Generic Values = Generic Culture

Most companies have a set of values. Most of these stated values are generic and quite frankly, meaningless.

Take this test. Pull out a copy of your organization’s values – remove your company name and logo from it. Replace it with another company name. Does it work for them? Could it apply to that company? If so, then your company values are not distinct enough to have meaning and value. A company like a person needs to have unique values similar to your personal values which cannot easily be shared by anyone else. This is important because the culture of your company is a reflection of what the company values – it guides employee behavior and decision making. The more generic the values, the more difficult it is for employees to know what to do or how to represent the company that is in alignment with the culture.
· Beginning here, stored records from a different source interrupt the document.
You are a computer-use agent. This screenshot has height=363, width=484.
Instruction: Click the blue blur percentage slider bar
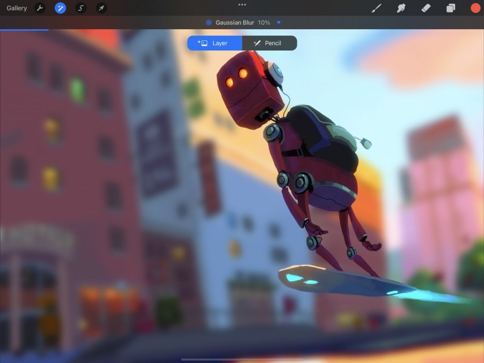coord(24,29)
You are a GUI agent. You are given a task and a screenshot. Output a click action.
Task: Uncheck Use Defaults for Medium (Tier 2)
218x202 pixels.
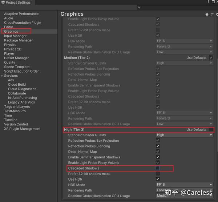coord(211,58)
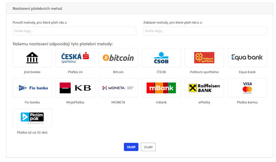Click the Platba až za 30 dnů label
This screenshot has width=276, height=162.
click(32, 133)
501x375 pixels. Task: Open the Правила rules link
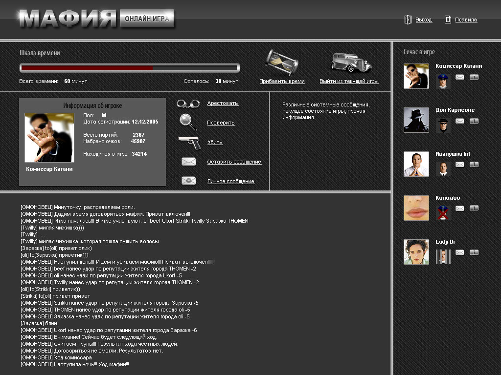465,20
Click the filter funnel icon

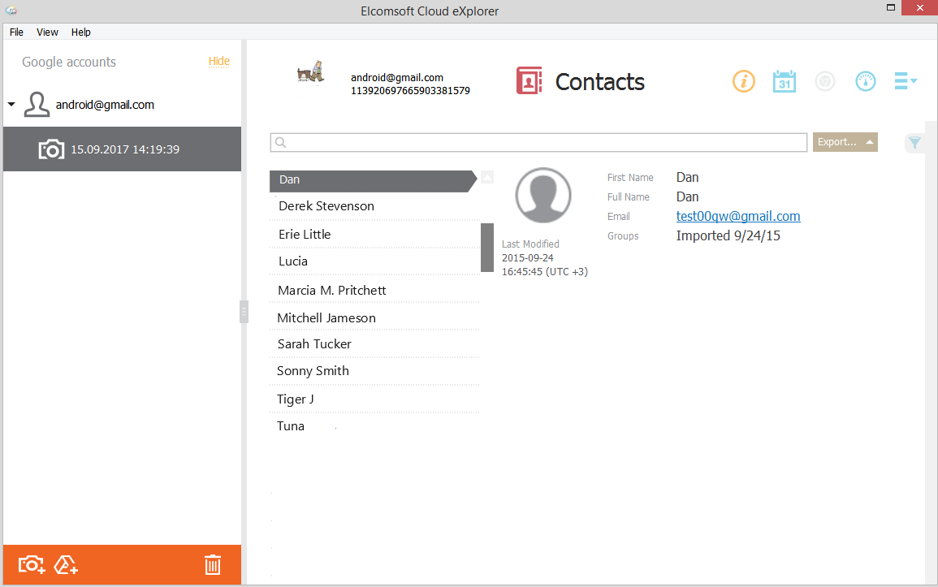(914, 143)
 For example, here are the values of a company:

Communication – We have an obligation to communicate. Here, we take the time to talk with one another… and to listen. We believe that information is meant to move and that information moves people.

Respect – We treat others as we would like to be treated ourselves. We do not tolerate abusive or disrespectful treatment.
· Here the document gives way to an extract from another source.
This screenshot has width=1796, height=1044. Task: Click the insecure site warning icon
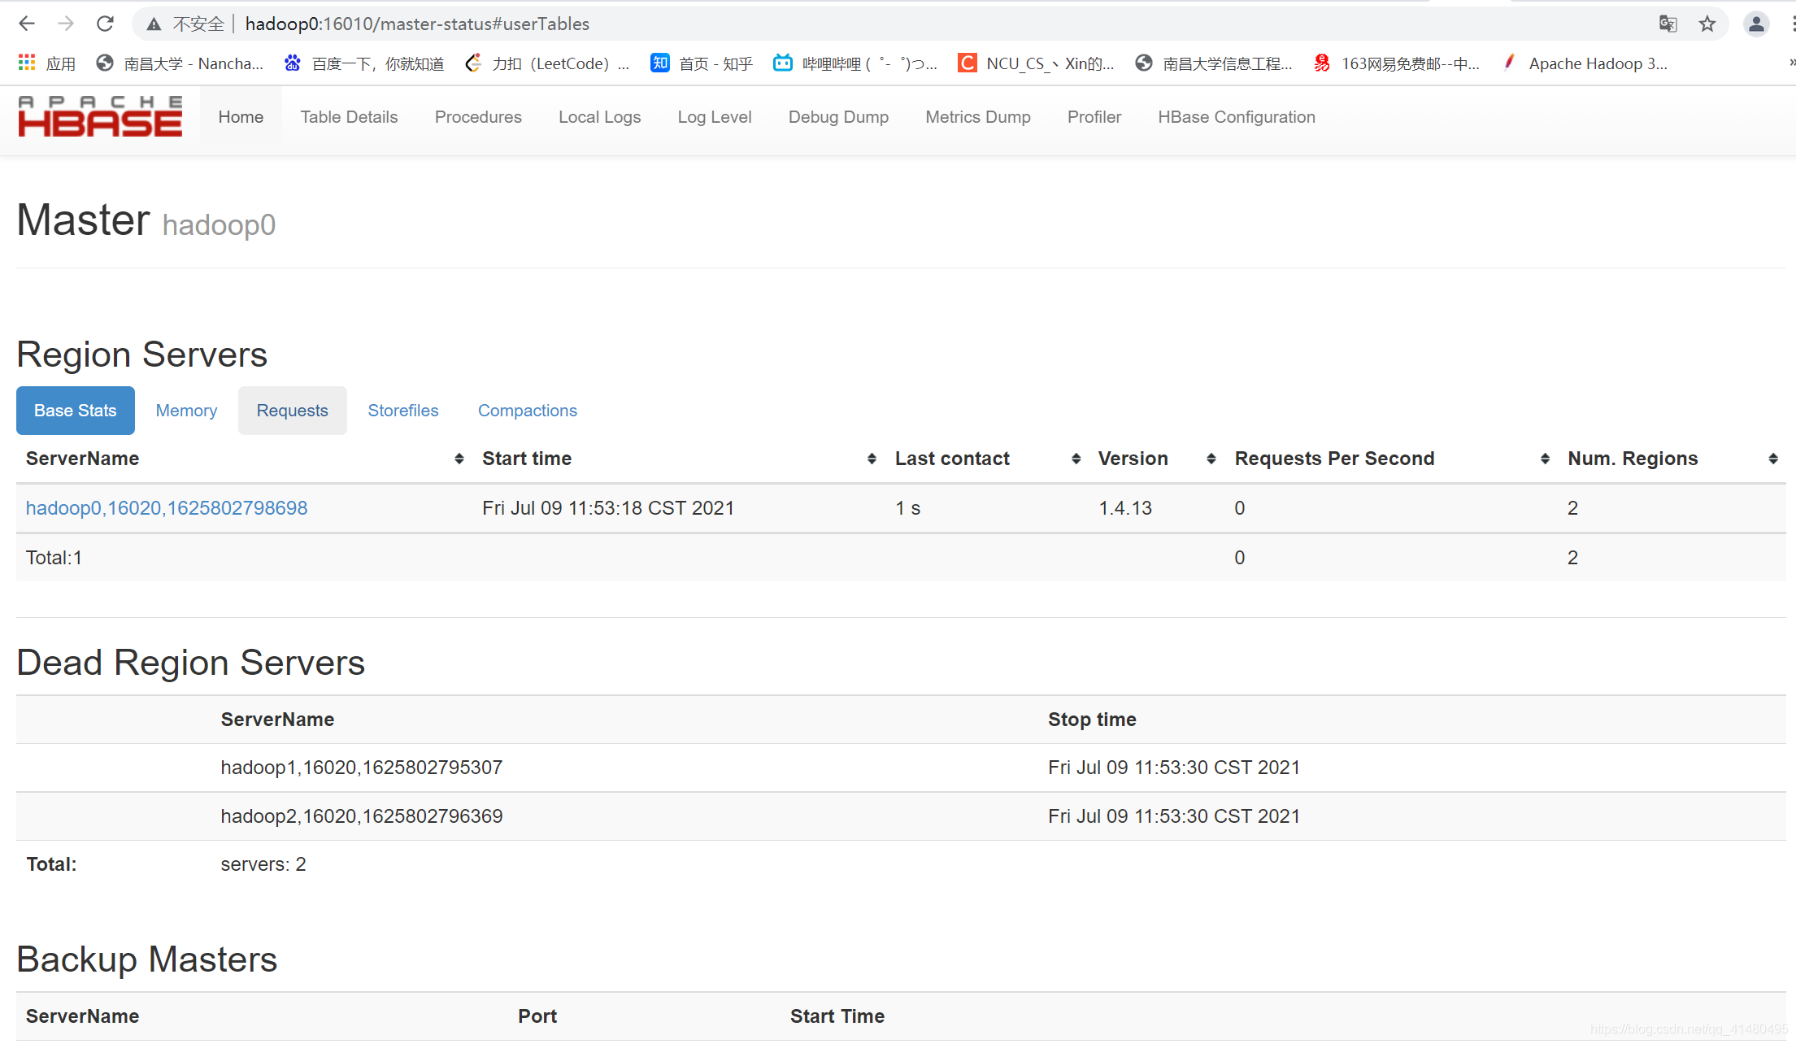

Integrity – We work with customers and prospects openly, honestly, and sincerely. When we say we will do something, we will do it; when we say we cannot or will not do something, then we won’t do it.

Excellence– We are satisfied with nothing less than the very best in everything we do. We will continue to raise the bar for everyone. The great fun here will be for all of us to discover just how good we can really be.

These values sound good. Communication. Respect. Integrity. Excellence. These could be taken straight from those inspirational posters from the 80s (and we still see on many corporate walls), like “Teamwork” along with the picture of people all rowing in the same direction. These values could possibly apply to your company and many others – and that’s the issue.

The values above are from Enron as stated in their 2000 annual report (page 53). At its height, Enron employed nearly 22,000 people, was one of the largest energy companies in the world, and was named “America’s most innovative companies” for six consecutive years by Fortune magazine. The company went bankrupt and executives were sent to prison, as they were found to be involved in corporate corruption and accounting fraud, which further led to the dissolution of their auditing firm, Arthur Andersen. Their culture did not reflect their values.

 Another example:

  • Deliver WOW Through Service

  • Embrace and Drive Change

  • Create Fun and A Little Weirdness

  • Be Adventurous, Creative, and Open-Minded

  • Pursue Growth and Learning

  • Build Open and Honest Relationships With Communication

  • Build a Positive Team and Family Spirit

  • Do More With Less

  • Be Passionate and Determined

  • Be Humble

Many of you may have guessed who this is by the very first line of “Deliver WOW Through Service” – it’s Zappos. You would be hard pressed to apply these values as a whole to any other company. They are unique, well thought out, and truly reflect the culture of their company. They also drive decision making and corporate strategy, as a result, this is their brand.

Unique values are important – but that’s not enough.

Which brings us to the second important point of ensuring your company has unique values – they must be applied. No matter how prominently your values are communicated or placed in big lettering on a wall for all to see – if they are not used as a guide and applied to every important decision your company makes, then it was a waste of time to even have had them developed. It’s akin to spending time and money on a lot of research or strategic planning, to only have this nice binder sit on a shelf gathering dust.

Even a great mission and vision statement are not enough. They are important in helping everyone understand why they do what they do and where it will take them. The values are about how it will get done. Google’s mission statement is “to organize the world’s information and make it universally accessible and useful.” That’s clear. But how are they going to work together to achieve that mission? That’s where their values come in. They have defined it as the “ten things we know to be true” which include:

  • It’s best to do one thing really, really well

  • Fast is better than slow

  • You can make money without doing evil

  • You can be serious without a suit

  • Great just isn’t good enough


Unique and authentic values that are lived are fundamental to a strong and distinguished brand and will help attract and retain the type of talent that is valued in your organization.

Is the culture of your company what you want it to be? Do your employees know what to do when a challenge arises or an important decision needs to be made without having to look it up in a handbook or convening a meeting? If not, it may be time to rethink what your company values and incorporate them into how work gets done.